-------- DATASET CONTENT --------

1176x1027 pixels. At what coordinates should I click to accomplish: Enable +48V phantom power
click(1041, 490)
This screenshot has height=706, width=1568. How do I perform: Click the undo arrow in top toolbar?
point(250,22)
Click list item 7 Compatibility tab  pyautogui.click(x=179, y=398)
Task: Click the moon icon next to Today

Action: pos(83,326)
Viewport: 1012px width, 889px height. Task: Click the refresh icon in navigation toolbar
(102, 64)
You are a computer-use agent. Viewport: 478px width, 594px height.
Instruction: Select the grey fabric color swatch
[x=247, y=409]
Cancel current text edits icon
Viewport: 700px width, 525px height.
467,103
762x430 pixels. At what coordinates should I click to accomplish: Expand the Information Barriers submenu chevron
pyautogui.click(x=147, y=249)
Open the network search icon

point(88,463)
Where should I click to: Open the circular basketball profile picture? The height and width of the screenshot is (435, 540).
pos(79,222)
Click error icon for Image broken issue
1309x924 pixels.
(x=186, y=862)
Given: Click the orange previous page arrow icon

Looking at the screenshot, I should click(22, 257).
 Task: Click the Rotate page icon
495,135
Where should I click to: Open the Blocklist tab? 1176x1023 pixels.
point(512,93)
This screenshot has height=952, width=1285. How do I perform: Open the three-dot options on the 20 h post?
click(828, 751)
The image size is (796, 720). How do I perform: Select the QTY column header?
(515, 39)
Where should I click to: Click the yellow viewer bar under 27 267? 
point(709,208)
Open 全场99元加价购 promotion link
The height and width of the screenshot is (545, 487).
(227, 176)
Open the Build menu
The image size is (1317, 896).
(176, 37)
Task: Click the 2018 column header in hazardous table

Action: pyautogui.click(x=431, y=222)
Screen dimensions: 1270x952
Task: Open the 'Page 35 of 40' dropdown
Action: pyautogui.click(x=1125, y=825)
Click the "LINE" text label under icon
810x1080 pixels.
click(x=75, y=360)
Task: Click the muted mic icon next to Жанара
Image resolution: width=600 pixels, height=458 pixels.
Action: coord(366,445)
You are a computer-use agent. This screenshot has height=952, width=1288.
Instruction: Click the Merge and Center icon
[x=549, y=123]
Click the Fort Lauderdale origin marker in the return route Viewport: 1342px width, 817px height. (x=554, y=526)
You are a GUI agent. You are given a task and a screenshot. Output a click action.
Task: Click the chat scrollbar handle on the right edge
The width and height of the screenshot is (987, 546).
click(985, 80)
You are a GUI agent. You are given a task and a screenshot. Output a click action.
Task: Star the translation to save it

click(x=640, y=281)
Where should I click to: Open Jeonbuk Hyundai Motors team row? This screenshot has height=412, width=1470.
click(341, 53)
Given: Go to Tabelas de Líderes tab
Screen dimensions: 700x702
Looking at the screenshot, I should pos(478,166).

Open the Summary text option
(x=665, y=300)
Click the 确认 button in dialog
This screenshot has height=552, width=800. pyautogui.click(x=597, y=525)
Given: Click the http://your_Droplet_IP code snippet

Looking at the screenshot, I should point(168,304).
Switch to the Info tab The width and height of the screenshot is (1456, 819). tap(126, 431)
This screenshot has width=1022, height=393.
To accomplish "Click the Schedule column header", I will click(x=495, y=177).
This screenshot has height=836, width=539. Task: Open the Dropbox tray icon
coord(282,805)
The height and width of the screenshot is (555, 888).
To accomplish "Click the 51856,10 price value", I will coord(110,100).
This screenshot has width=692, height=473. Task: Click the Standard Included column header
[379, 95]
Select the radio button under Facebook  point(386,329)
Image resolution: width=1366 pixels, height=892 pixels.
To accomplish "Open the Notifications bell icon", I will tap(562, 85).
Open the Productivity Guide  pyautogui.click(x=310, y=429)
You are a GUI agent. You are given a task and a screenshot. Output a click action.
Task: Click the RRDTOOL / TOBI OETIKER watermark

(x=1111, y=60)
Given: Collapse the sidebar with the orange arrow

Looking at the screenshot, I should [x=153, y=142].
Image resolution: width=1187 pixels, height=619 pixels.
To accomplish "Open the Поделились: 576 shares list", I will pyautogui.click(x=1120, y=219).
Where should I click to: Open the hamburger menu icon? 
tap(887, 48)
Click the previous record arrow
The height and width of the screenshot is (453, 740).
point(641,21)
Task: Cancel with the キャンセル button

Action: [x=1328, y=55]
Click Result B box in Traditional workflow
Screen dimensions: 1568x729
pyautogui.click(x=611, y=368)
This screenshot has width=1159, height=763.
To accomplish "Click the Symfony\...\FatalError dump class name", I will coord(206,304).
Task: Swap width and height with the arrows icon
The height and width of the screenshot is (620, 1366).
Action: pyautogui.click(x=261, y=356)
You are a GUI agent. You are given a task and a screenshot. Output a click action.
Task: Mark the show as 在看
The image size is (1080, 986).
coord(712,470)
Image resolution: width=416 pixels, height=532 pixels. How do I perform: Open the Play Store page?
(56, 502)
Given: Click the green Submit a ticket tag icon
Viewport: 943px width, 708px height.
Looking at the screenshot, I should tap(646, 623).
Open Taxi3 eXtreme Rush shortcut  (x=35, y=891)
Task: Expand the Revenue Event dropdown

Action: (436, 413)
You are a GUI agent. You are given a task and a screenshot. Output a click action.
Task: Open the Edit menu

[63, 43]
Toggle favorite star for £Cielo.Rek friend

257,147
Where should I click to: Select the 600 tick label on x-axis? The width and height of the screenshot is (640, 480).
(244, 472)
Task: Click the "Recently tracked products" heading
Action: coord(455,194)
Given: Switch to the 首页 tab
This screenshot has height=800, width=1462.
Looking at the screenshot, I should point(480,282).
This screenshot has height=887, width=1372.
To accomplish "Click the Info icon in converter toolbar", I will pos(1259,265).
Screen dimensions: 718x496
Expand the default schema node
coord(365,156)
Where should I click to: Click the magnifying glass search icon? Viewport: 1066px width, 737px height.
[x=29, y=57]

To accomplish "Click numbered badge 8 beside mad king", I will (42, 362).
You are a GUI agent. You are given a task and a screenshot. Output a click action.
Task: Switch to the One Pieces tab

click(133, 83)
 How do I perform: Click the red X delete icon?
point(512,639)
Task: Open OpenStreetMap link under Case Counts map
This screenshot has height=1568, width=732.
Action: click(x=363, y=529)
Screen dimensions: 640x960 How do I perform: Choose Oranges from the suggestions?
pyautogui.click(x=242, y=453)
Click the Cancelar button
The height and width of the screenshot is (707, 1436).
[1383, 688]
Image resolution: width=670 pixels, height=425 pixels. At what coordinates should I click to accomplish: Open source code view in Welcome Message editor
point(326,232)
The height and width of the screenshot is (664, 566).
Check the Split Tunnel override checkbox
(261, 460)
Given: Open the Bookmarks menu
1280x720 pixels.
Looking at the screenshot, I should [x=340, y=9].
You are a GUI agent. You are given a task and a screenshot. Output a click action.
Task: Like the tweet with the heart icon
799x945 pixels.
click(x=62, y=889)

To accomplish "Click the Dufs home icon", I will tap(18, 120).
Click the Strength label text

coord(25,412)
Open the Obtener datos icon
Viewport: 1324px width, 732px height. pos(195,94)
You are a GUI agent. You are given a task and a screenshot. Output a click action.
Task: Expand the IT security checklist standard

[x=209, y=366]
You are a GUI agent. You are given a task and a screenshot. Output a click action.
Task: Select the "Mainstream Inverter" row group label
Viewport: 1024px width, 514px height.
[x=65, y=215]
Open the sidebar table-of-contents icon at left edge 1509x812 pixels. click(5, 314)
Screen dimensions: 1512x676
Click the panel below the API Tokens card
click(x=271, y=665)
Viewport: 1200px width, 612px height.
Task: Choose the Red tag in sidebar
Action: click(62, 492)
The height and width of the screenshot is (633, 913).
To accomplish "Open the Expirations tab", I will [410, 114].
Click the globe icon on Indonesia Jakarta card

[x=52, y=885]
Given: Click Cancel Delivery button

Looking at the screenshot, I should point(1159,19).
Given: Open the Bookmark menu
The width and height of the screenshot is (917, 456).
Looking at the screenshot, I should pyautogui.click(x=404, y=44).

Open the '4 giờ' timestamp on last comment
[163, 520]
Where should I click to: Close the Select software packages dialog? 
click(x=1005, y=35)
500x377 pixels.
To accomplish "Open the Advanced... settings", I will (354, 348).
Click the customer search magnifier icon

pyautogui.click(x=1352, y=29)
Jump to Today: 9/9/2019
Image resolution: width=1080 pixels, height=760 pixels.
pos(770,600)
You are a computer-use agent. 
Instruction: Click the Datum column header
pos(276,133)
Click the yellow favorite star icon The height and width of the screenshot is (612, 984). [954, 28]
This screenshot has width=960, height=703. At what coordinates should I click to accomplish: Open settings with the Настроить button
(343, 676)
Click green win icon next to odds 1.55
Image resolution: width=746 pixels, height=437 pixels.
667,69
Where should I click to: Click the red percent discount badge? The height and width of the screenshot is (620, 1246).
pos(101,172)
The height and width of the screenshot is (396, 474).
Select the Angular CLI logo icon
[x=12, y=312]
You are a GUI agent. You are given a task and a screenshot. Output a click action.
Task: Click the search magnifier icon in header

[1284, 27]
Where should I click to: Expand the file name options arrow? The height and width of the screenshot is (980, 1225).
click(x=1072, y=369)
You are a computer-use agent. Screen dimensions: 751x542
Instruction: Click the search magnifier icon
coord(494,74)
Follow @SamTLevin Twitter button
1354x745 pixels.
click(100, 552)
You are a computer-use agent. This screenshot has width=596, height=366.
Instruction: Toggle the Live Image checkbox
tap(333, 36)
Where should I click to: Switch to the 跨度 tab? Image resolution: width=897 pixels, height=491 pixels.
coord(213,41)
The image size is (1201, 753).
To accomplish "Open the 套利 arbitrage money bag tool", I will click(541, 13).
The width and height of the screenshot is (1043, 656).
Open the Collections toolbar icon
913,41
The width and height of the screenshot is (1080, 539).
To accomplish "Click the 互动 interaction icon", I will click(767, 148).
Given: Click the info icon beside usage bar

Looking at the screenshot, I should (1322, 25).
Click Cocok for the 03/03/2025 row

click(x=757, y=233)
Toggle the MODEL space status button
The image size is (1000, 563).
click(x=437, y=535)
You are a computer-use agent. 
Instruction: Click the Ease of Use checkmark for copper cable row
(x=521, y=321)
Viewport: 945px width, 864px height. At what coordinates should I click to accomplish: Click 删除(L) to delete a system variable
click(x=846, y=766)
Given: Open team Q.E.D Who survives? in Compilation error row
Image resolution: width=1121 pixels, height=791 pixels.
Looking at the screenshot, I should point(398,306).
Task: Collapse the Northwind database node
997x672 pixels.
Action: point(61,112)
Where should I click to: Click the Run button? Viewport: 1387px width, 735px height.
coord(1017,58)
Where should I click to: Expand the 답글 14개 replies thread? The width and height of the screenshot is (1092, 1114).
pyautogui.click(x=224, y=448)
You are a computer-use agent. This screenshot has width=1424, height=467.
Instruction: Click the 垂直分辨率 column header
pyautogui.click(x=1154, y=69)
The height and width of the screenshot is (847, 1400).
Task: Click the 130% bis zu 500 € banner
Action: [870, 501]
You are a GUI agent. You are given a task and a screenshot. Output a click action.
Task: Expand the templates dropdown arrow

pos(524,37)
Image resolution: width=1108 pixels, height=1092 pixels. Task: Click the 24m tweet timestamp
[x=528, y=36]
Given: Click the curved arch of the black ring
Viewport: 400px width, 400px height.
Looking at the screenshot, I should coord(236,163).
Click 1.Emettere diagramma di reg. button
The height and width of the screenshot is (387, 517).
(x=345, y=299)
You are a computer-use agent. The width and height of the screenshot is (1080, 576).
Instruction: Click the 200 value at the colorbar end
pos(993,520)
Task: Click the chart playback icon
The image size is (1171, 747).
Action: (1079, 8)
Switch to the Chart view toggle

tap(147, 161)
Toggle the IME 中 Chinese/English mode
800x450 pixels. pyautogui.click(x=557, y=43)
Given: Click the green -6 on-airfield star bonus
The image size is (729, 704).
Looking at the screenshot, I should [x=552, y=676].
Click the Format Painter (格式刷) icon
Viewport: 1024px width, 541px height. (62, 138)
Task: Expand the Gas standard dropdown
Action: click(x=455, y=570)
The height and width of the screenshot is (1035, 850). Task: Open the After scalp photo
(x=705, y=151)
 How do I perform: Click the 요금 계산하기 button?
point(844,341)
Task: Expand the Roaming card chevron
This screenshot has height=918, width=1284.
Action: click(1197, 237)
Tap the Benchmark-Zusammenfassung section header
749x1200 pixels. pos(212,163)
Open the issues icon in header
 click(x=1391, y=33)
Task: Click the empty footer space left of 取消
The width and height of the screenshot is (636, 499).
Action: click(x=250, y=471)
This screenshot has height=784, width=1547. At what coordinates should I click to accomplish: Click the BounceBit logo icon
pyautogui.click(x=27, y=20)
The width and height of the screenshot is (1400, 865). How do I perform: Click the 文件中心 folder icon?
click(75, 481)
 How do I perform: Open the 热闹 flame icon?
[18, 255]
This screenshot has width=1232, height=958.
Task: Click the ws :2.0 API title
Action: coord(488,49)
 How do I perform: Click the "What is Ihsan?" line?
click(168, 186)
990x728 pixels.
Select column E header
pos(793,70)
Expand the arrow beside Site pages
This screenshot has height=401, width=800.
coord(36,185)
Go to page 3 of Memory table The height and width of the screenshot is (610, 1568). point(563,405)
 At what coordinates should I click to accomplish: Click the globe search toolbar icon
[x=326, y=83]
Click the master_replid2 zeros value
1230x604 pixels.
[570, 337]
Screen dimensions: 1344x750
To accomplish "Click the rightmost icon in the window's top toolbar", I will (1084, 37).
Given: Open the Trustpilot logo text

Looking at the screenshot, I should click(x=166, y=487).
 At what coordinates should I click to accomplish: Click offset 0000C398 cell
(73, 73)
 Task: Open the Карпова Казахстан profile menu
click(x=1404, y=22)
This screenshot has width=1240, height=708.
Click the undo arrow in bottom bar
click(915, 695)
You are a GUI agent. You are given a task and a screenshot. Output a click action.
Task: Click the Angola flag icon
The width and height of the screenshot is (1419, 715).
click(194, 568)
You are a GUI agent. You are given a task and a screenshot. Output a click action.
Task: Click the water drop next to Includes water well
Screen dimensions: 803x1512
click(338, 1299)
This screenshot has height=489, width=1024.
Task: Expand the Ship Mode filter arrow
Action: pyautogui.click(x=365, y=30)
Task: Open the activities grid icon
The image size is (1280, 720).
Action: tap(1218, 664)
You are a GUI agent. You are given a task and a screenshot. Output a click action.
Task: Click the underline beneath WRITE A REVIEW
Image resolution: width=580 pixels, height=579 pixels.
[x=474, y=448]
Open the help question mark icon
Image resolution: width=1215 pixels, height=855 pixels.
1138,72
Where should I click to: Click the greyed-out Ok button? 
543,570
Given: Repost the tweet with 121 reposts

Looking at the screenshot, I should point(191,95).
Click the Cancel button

--------

EXERCISE BRIEF ▸ Give again exactly, and only, the lines above starting at the one with "Go to page 3" and ending at the one with "Task: Click the underline".

EXPECTED ANSWER ▸
Go to page 3 of Memory table The height and width of the screenshot is (610, 1568). point(563,405)
 At what coordinates should I click to accomplish: Click the globe search toolbar icon
[x=326, y=83]
Click the master_replid2 zeros value
1230x604 pixels.
[570, 337]
Screen dimensions: 1344x750
To accomplish "Click the rightmost icon in the window's top toolbar", I will (1084, 37).
Given: Open the Trustpilot logo text

Looking at the screenshot, I should click(x=166, y=487).
 At what coordinates should I click to accomplish: Click offset 0000C398 cell
(73, 73)
 Task: Open the Карпова Казахстан profile menu
click(x=1404, y=22)
This screenshot has width=1240, height=708.
Click the undo arrow in bottom bar
click(915, 695)
You are a GUI agent. You are given a task and a screenshot. Output a click action.
Task: Click the Angola flag icon
The width and height of the screenshot is (1419, 715).
click(194, 568)
You are a GUI agent. You are given a task and a screenshot. Output a click action.
Task: Click the water drop next to Includes water well
Screen dimensions: 803x1512
click(338, 1299)
This screenshot has height=489, width=1024.
Task: Expand the Ship Mode filter arrow
Action: pyautogui.click(x=365, y=30)
Task: Open the activities grid icon
The image size is (1280, 720).
Action: tap(1218, 664)
You are a GUI agent. You are given a task and a screenshot. Output a click action.
Task: Click the underline beneath WRITE A REVIEW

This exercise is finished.